Thinking there is any great power inherent in "Apollo" is as logical as placing a baby between chocolate and a graham cracker and trying to eat it just because you named it Marshmallow. I can tell you from experience that does not work very well.

But the report wasn't on Apollo. It was about Bloaty Mildner. You say he did not win any medals? I say good for him. You, twit media, built him up as a god (and he was not even named after one). You payed him money to be in advertisements and magazine photographs. All he did was ski better than the other Americans you saw him in the preliminary context of, and sign the ridiculous money contracts you came up with. If he told you he was not especially concerned with winning, and actually turned out to not be especially concerned with winning, he is not the failure. How many skiiers are there who didn't win in a certain competition, anyway? All but three (or all but one, from most persons' perspectives). Boaty Milton is one of them.

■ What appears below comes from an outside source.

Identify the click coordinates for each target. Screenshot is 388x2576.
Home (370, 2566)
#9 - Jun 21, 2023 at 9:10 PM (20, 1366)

It wasn't Nightline, but the local news I caught the sports end of (much as one catches whooping cough or cholera or bulimia) had something about the Amelican hockey team which I have paraphrased as "is there a silver lining in bronze for a team who dreamed of gold?" First of all, whoever came up with that should have to drink an entire unfrozen hockey rink as punishment. And second, what's that even supposed to mean? Who went to Tostito saying "you know, I'm really aiming for number two here." ?

Who that's not a complete goon, I mean. Even Slim Goodbode Miller wasn't out on The Slopes hitting rocks on purpose.

I know he was competing for a final possible medal on Saturday, but I can't get on the internet every day, and you've possibly figured out that if by the time I do get on the internet I haven't forgotten which information I wanted to check with credible sources, it ends up contradicting everything I'd spent the previous days typing, so get thee quiet.

My original comment for the above picture was "Snow White looks pretty good for a 90-year-old," but then I saw that it was actually Sasha Cohen, who we know is a master of disguise from her work on D'Ali G Show, and so it is less impressive.

"Skating for gold" sounds less stupid as a niche beggar's daily routine than a newspaper headline.

Skating for gold.

It sounds stupidest of all as a web page ending, I have discovered.